Given data:
+-------+

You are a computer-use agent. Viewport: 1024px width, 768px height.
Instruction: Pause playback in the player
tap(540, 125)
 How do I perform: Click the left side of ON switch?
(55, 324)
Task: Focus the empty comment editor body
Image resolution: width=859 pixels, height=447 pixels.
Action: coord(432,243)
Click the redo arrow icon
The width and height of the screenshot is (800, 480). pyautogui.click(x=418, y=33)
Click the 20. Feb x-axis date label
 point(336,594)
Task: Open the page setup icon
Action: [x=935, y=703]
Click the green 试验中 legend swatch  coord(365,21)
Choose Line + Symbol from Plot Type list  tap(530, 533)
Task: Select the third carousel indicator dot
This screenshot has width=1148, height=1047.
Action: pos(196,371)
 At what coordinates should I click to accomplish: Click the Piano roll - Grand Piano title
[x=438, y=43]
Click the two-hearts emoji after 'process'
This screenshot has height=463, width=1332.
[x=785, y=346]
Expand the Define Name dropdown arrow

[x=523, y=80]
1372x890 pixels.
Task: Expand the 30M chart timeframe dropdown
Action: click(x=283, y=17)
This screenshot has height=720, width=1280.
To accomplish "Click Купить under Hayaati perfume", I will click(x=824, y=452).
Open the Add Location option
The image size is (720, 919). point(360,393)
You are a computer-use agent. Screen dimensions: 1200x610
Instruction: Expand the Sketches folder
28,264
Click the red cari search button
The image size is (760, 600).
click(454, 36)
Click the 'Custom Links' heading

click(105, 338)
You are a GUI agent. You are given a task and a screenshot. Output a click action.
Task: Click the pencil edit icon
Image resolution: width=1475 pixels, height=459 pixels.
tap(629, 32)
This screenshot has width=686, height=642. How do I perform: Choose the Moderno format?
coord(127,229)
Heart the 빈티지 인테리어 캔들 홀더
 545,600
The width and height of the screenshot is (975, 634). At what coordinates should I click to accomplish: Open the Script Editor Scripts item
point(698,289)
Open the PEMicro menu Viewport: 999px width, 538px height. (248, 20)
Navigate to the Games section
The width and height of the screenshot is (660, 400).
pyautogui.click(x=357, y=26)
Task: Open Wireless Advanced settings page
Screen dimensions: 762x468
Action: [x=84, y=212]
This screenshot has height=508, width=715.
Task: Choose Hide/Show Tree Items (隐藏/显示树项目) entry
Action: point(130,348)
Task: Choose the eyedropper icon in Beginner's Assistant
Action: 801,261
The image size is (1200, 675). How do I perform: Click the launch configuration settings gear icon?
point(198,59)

+-------+

Exercise aim:
What is needed is the number of lines in the records that contain the string "computer", stated with nothing else.

Solution for this exercise:
2